Of course, I've even been accomplice to DWB.
By statistics, any random black person you meet has a 70% chance of being a criminal. Shame about the other 30%. They have to suffer because the other 70% of black US citizens have a criminal past. Or so I've heard.
You've heard wrong. This totally and hurtfully false. On his or her
deathbed, an African American man or woman has a less than 15% chance of having ever been convicted of a crime, of any severity, in their entire life -- higher for men, lower for women, but that's true in general for crime rates. Of those who were convicted of a crime, it's overwhelmingly on non-violent offenses, usually drug charges, which are pretty standard fare for gross prison sentences in general in the US. Of those who were arrested on drug charges, it's more than likely to have been small amounts for personal use,
not possession with intent to distribute (drug dealers) or anything sinister like that.

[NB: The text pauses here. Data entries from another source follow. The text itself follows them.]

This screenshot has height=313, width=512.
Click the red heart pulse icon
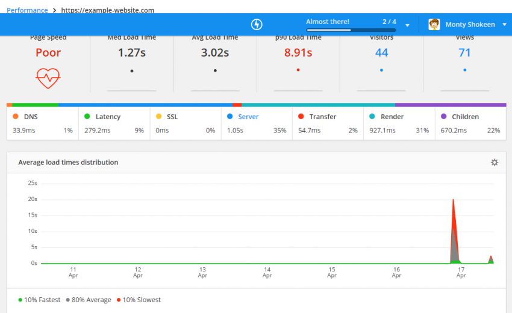[48, 78]
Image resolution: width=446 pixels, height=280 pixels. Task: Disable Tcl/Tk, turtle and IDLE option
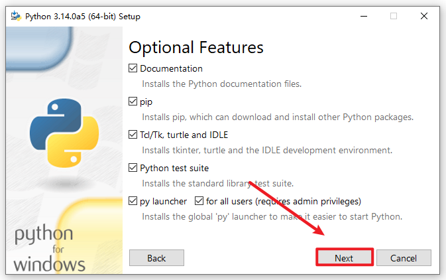pos(133,135)
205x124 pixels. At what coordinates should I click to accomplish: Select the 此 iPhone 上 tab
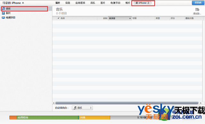(143, 3)
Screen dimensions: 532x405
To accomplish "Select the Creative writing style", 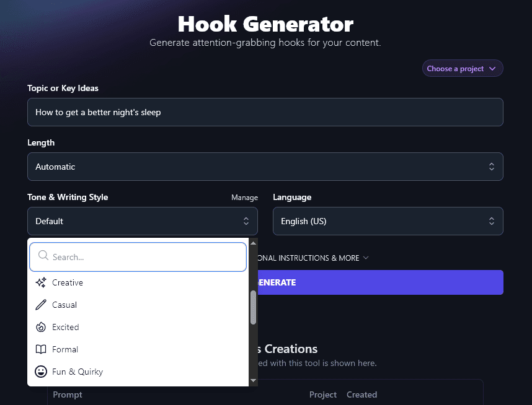I will coord(68,282).
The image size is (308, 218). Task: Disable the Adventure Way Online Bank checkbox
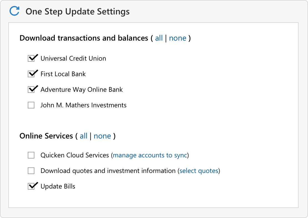click(31, 90)
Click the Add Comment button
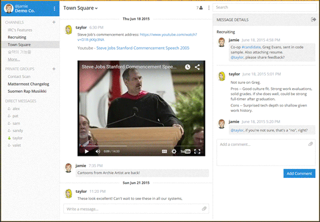The height and width of the screenshot is (222, 320). pos(299,173)
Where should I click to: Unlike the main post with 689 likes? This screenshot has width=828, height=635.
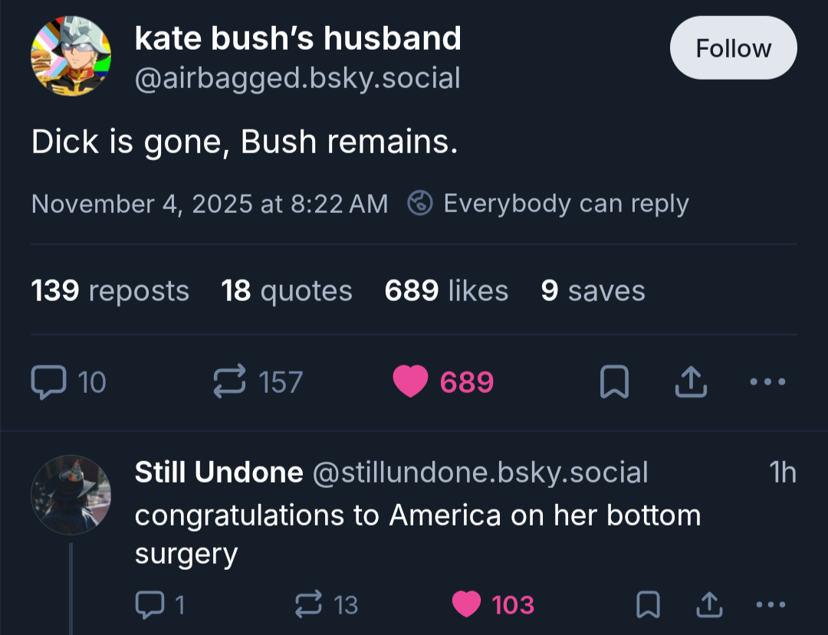[411, 381]
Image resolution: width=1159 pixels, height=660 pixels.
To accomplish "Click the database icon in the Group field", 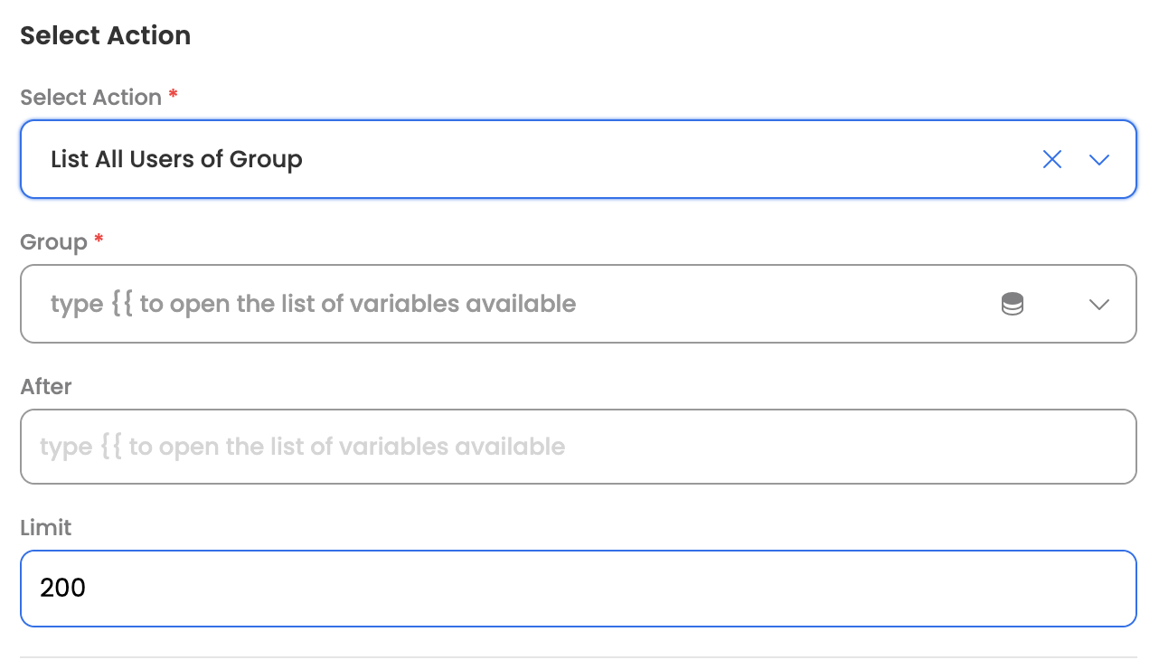I will pos(1013,304).
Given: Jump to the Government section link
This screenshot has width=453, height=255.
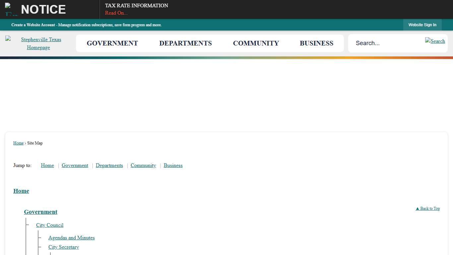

The truth is still hurtfully high, and there are several reasons for that. One, African Americans are disproportionately likely to have been born into a community with high amounts of poverty and low quality schools. This is an economic issue that is directly descended from slavery, segregation, and racism. Lingering stereotypes and lies about Black Americans -- which some people wrongly and naively pretend don't exist -- do nothing to help this. Given the choice, who would
you hire for an important, well-paying job? Would it be the guy who you've heard "has a 70% chance of being a criminal"? Seriously. Two, African Americans are at least two to three times as likely to be arrested for minor and drug crimes as White Americans. In fact, while half of the drug arrests in the country are African Americans, they're literally no more likely to actually commit the drug crimes than anyone else. This twists the issue by using the inherent biases of the police to horribly distort crime rates. And
this is why "innocent, unarmed black man is shot by police" is such a serious and dark topic -- because it's extremely
true. Every few years some innocent black guy who gets shot forty times for trying to show ID to a group of plainclothes police officer who thought he "matched the description of a serial rapist".
I grew up traveling around the country to different parts of the US, and spent part of my later years in a mixed race neighborhood in a mixed race school. I also dated a black guy. Of the drug dealers, drug users, shoplifters, sexual harassers, and any of the above that I've known, not one was black.
There are many struggles for the black community in the US, and crime and poverty are indeed among them. But what you've heard is just another of the many comfortable, damaging lies that people use to excuse and explain away their prejudices and racism.